Sal - Congrats on your awesome roots! That's nice to hear. When transitioning I started using longer cups. The method worked so good that I now transition directly into 4x4 Steuwe treepots.
I feel it's better for the roots. No science to back it up, I just noticed an improvement in the survival rate and overall health of the plants. If I wasn't using the treepots and had the space I would use 32 oz. deli containers. The media that's working for my rooted cuttings is 3/2, Fafard 52/sifted perlite. You could use your favorite potting mix in place of Fafard 52.
I don't use a humidity chamber but I do use a heating mat and grow light as well as a scale. For me, watering the rooted cuttings by weight dramatically improved success. Purchased this scale from eBay. It goes on sale from time to time and you can get it for a few bucks cheaper. You don't have to use that one. There are so many digital scales on eBay; just pick the one you like.

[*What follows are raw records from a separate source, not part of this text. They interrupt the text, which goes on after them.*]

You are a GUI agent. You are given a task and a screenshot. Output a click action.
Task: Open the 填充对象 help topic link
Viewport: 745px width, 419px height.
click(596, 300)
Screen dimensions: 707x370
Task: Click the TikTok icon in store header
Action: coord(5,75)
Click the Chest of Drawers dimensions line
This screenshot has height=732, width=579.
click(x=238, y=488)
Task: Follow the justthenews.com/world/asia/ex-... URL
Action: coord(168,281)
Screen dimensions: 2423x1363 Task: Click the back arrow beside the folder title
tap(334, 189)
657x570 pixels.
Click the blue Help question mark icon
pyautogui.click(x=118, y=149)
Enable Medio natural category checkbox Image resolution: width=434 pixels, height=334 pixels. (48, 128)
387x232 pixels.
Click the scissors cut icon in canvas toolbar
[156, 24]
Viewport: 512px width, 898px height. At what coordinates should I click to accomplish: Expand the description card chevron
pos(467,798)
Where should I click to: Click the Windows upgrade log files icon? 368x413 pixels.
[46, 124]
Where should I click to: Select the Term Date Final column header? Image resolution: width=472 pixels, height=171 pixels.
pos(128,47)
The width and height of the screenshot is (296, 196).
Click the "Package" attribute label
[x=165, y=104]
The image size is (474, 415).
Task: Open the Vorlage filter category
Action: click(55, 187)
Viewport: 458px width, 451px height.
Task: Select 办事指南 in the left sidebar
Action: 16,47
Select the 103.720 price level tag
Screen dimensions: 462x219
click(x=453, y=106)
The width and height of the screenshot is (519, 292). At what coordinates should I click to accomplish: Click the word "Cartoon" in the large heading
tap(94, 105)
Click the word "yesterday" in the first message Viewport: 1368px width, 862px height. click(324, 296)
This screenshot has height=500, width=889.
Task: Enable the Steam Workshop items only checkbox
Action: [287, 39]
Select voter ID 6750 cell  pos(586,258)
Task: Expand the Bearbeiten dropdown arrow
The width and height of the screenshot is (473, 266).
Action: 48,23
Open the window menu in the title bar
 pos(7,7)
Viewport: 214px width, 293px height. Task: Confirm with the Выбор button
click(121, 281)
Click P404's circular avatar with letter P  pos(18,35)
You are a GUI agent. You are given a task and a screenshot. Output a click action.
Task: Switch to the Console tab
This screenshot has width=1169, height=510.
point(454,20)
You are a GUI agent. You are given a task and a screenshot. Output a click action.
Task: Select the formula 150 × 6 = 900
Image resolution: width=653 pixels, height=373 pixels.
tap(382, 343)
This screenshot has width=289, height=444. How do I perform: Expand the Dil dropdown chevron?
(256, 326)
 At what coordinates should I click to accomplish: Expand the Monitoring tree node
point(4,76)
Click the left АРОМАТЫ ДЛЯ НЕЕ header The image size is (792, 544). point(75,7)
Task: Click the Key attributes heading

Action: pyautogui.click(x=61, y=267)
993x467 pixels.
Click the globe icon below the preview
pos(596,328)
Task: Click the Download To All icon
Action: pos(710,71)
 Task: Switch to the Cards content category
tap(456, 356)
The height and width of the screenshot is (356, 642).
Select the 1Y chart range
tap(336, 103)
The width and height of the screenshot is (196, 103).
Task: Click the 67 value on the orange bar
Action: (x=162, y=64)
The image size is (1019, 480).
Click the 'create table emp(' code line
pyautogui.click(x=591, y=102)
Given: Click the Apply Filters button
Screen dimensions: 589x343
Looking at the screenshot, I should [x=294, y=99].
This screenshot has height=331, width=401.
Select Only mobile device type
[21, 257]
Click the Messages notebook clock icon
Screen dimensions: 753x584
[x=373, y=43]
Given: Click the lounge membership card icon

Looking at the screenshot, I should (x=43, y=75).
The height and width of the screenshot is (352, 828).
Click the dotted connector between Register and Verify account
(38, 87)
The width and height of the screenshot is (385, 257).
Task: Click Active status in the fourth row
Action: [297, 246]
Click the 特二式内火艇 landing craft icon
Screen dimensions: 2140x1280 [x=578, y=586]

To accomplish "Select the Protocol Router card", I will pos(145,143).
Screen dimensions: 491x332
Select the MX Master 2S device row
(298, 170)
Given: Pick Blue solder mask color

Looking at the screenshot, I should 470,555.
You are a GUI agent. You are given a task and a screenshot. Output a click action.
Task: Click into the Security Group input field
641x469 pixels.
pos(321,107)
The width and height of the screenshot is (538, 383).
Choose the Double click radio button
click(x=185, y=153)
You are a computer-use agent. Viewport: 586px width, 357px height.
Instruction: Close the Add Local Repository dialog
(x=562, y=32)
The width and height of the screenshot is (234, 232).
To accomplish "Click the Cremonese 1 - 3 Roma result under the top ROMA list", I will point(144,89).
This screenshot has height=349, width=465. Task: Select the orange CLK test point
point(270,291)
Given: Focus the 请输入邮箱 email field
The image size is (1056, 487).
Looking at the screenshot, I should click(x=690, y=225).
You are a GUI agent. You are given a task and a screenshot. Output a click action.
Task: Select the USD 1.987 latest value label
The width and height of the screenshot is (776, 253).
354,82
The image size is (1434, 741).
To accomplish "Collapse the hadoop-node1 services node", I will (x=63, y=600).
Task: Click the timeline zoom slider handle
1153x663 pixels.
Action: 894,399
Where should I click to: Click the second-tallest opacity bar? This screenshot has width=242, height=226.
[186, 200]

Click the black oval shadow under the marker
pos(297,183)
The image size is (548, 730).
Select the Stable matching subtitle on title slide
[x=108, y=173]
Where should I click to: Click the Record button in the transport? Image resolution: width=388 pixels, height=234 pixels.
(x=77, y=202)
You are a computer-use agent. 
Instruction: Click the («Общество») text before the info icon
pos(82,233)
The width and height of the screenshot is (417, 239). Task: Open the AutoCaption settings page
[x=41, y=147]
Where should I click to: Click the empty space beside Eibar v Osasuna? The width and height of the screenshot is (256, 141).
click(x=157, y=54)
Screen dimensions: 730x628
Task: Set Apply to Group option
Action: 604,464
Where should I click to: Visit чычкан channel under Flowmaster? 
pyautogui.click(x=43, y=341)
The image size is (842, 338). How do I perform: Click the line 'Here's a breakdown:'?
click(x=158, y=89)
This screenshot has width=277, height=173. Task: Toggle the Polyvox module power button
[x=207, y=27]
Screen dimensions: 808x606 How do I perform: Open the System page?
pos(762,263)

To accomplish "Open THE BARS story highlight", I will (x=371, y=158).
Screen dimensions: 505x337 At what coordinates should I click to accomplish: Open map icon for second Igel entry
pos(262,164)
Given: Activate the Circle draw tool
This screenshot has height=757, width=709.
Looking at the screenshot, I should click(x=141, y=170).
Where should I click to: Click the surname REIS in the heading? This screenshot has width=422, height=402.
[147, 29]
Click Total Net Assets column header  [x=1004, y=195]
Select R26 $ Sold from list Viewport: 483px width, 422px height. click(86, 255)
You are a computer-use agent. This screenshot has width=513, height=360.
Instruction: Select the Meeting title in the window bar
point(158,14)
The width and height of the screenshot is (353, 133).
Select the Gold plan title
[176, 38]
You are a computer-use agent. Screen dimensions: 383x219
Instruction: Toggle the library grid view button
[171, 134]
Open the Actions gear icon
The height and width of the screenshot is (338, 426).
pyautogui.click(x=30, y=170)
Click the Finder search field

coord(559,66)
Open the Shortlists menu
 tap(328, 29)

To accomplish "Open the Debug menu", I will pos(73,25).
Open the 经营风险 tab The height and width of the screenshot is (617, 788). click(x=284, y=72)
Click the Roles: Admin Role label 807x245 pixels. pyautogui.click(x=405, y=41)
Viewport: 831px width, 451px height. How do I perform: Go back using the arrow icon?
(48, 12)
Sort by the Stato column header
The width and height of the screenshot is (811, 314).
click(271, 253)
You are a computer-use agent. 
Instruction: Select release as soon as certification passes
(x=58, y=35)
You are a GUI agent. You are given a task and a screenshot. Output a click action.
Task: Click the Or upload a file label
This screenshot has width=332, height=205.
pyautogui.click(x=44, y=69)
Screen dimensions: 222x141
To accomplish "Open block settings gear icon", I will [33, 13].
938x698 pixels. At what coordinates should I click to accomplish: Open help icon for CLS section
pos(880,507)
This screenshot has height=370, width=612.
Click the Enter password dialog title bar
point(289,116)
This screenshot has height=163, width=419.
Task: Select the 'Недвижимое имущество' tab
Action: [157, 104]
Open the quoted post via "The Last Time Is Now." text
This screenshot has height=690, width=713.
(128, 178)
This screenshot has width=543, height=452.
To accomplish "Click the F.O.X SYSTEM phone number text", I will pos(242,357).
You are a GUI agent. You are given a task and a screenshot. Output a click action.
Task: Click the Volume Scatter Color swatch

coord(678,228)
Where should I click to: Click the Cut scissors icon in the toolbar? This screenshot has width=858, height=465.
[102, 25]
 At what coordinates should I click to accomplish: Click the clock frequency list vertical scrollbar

Mix your potting medium and add water to make it moist, not soaking. You should be able to squeeze a handful and still have it fall apart. Pot your rooted cutting and weigh it using grams. Record the 'wet' weight. Wait about 3 days, weigh again and record that weight. Wait another 3 days and record that weight. Wait another 3 days, record the weight, then water the plant while it's on the scale. Only water up to or just below your original starting weight. Be careful not to overwater. Repeat this cycle and soon you'll see that your rooted cutting will be taking up more water, quicker. When it's working good I water every 3 days and that's it. It's easy to work in your fertilizer and gnat control programs, too.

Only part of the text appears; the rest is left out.